> [GOAL OF THE EXERCISE] The answer must be the full listing, written out exactly.

> [THE DATA]

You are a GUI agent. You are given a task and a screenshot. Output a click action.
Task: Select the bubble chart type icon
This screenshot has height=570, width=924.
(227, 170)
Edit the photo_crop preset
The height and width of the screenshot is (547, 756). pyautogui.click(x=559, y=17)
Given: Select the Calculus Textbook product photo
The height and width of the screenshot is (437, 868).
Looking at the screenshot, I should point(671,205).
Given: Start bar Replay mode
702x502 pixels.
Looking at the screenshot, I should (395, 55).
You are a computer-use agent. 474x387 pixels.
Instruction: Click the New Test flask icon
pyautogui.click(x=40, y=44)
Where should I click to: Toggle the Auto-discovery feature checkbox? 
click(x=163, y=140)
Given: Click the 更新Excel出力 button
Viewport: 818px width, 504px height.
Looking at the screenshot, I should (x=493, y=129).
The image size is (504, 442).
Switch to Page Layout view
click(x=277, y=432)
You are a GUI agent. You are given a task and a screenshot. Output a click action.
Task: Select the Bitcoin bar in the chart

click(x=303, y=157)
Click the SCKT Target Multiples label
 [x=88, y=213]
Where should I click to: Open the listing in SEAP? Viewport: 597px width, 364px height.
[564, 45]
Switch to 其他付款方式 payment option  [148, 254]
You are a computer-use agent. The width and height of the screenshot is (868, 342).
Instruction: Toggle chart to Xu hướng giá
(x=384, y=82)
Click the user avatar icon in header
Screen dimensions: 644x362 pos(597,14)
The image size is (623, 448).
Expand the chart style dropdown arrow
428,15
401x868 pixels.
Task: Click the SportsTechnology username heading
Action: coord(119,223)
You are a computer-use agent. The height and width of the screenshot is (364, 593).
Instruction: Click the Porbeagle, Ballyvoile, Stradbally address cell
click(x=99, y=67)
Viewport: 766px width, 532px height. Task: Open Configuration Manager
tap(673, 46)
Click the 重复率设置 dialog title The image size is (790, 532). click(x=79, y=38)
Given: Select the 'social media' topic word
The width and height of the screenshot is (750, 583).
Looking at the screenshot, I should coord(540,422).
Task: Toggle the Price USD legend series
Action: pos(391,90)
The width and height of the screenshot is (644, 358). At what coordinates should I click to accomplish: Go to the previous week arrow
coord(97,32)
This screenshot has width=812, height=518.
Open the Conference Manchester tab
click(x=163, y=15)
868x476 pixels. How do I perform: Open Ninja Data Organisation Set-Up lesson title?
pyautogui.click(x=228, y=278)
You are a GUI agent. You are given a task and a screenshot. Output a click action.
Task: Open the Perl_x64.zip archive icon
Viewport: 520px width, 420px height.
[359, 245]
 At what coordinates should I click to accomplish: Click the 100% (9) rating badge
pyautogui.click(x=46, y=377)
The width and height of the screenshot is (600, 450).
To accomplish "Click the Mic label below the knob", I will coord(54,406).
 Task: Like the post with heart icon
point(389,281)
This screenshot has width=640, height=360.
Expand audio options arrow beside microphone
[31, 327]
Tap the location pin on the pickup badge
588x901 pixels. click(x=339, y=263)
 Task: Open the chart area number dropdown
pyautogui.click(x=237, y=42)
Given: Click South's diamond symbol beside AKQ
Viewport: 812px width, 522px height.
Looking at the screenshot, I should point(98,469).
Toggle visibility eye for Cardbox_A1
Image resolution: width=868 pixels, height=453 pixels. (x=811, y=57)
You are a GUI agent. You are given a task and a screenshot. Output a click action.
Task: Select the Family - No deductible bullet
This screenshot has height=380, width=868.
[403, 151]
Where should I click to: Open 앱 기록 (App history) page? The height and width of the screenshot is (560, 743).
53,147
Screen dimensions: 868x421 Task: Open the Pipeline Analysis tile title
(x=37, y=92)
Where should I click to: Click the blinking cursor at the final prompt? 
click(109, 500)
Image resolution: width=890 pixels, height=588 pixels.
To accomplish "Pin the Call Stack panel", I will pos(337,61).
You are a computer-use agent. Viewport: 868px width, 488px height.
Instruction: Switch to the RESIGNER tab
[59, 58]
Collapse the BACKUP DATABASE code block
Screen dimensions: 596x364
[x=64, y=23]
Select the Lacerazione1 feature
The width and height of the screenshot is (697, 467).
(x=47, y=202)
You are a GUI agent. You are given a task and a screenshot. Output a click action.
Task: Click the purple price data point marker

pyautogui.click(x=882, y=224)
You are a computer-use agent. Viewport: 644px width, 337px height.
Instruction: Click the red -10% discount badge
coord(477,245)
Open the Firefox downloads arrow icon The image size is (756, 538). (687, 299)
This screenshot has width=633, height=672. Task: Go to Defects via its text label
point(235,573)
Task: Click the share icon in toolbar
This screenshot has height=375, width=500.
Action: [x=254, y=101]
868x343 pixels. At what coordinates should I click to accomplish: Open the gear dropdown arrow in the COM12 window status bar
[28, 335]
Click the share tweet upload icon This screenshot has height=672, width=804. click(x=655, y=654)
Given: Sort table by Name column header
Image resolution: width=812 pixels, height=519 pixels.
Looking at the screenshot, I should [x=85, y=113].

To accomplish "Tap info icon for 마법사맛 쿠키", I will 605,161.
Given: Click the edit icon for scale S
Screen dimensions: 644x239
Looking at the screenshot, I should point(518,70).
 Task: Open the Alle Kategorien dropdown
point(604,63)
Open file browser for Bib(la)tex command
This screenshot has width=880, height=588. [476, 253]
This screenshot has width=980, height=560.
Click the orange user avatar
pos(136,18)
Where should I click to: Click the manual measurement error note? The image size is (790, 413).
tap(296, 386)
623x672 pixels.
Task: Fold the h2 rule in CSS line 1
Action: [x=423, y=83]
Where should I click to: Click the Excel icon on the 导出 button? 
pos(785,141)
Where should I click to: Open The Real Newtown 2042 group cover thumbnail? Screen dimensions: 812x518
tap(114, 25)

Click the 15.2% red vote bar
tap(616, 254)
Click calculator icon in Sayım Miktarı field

> [RESPONSE TO THE TASK]
You are a GUI agent. You are given a task and a screenshot. Output a click action.
Task: Select the bubble chart type icon
This screenshot has height=570, width=924.
(227, 170)
Edit the photo_crop preset
The height and width of the screenshot is (547, 756). pyautogui.click(x=559, y=17)
Given: Select the Calculus Textbook product photo
The height and width of the screenshot is (437, 868).
Looking at the screenshot, I should point(671,205).
Given: Start bar Replay mode
702x502 pixels.
Looking at the screenshot, I should (395, 55).
You are a computer-use agent. 474x387 pixels.
Instruction: Click the New Test flask icon
pyautogui.click(x=40, y=44)
Where should I click to: Toggle the Auto-discovery feature checkbox? 
click(x=163, y=140)
Given: Click the 更新Excel出力 button
Viewport: 818px width, 504px height.
Looking at the screenshot, I should (x=493, y=129).
The image size is (504, 442).
Switch to Page Layout view
click(x=277, y=432)
You are a GUI agent. You are given a task and a screenshot. Output a click action.
Task: Select the Bitcoin bar in the chart

click(x=303, y=157)
Click the SCKT Target Multiples label
 [x=88, y=213]
Where should I click to: Open the listing in SEAP? Viewport: 597px width, 364px height.
[564, 45]
Switch to 其他付款方式 payment option  [148, 254]
You are a computer-use agent. The width and height of the screenshot is (868, 342).
Instruction: Toggle chart to Xu hướng giá
(x=384, y=82)
Click the user avatar icon in header
Screen dimensions: 644x362 pos(597,14)
The image size is (623, 448).
Expand the chart style dropdown arrow
428,15
401x868 pixels.
Task: Click the SportsTechnology username heading
Action: coord(119,223)
You are a computer-use agent. The height and width of the screenshot is (364, 593).
Instruction: Click the Porbeagle, Ballyvoile, Stradbally address cell
click(x=99, y=67)
Viewport: 766px width, 532px height. Task: Open Configuration Manager
tap(673, 46)
Click the 重复率设置 dialog title The image size is (790, 532). click(x=79, y=38)
Given: Select the 'social media' topic word
The width and height of the screenshot is (750, 583).
Looking at the screenshot, I should coord(540,422).
Task: Toggle the Price USD legend series
Action: pos(391,90)
The width and height of the screenshot is (644, 358). At what coordinates should I click to accomplish: Go to the previous week arrow
coord(97,32)
This screenshot has width=812, height=518.
Open the Conference Manchester tab
click(x=163, y=15)
868x476 pixels. How do I perform: Open Ninja Data Organisation Set-Up lesson title?
pyautogui.click(x=228, y=278)
You are a GUI agent. You are given a task and a screenshot. Output a click action.
Task: Open the Perl_x64.zip archive icon
Viewport: 520px width, 420px height.
[359, 245]
 At what coordinates should I click to accomplish: Click the 100% (9) rating badge
pyautogui.click(x=46, y=377)
The width and height of the screenshot is (600, 450).
To accomplish "Click the Mic label below the knob", I will coord(54,406).
 Task: Like the post with heart icon
point(389,281)
This screenshot has width=640, height=360.
Expand audio options arrow beside microphone
[31, 327]
Tap the location pin on the pickup badge
588x901 pixels. click(x=339, y=263)
 Task: Open the chart area number dropdown
pyautogui.click(x=237, y=42)
Given: Click South's diamond symbol beside AKQ
Viewport: 812px width, 522px height.
Looking at the screenshot, I should point(98,469).
Toggle visibility eye for Cardbox_A1
Image resolution: width=868 pixels, height=453 pixels. (x=811, y=57)
You are a GUI agent. You are given a task and a screenshot. Output a click action.
Task: Select the Family - No deductible bullet
This screenshot has height=380, width=868.
[403, 151]
Where should I click to: Open 앱 기록 (App history) page? The height and width of the screenshot is (560, 743).
53,147
Screen dimensions: 868x421 Task: Open the Pipeline Analysis tile title
(x=37, y=92)
Where should I click to: Click the blinking cursor at the final prompt? 
click(109, 500)
Image resolution: width=890 pixels, height=588 pixels.
To accomplish "Pin the Call Stack panel", I will pos(337,61).
You are a computer-use agent. Viewport: 868px width, 488px height.
Instruction: Switch to the RESIGNER tab
[59, 58]
Collapse the BACKUP DATABASE code block
Screen dimensions: 596x364
[x=64, y=23]
Select the Lacerazione1 feature
The width and height of the screenshot is (697, 467).
(x=47, y=202)
You are a GUI agent. You are given a task and a screenshot. Output a click action.
Task: Click the purple price data point marker

pyautogui.click(x=882, y=224)
You are a computer-use agent. Viewport: 644px width, 337px height.
Instruction: Click the red -10% discount badge
coord(477,245)
Open the Firefox downloads arrow icon The image size is (756, 538). (687, 299)
This screenshot has width=633, height=672. Task: Go to Defects via its text label
point(235,573)
Task: Click the share icon in toolbar
This screenshot has height=375, width=500.
Action: [x=254, y=101]
868x343 pixels. At what coordinates should I click to accomplish: Open the gear dropdown arrow in the COM12 window status bar
[28, 335]
Click the share tweet upload icon This screenshot has height=672, width=804. click(x=655, y=654)
Given: Sort table by Name column header
Image resolution: width=812 pixels, height=519 pixels.
Looking at the screenshot, I should [x=85, y=113].

To accomplish "Tap info icon for 마법사맛 쿠키", I will 605,161.
Given: Click the edit icon for scale S
Screen dimensions: 644x239
Looking at the screenshot, I should point(518,70).
 Task: Open the Alle Kategorien dropdown
point(604,63)
Open file browser for Bib(la)tex command
This screenshot has width=880, height=588. [476, 253]
This screenshot has width=980, height=560.
Click the orange user avatar
pos(136,18)
Where should I click to: Click the manual measurement error note? The image size is (790, 413).
tap(296, 386)
623x672 pixels.
Task: Fold the h2 rule in CSS line 1
Action: [x=423, y=83]
Where should I click to: Click the Excel icon on the 导出 button? 
pos(785,141)
Where should I click to: Open The Real Newtown 2042 group cover thumbnail? Screen dimensions: 812x518
tap(114, 25)

Click the 15.2% red vote bar
tap(616, 254)
Click calculator icon in Sayım Miktarı field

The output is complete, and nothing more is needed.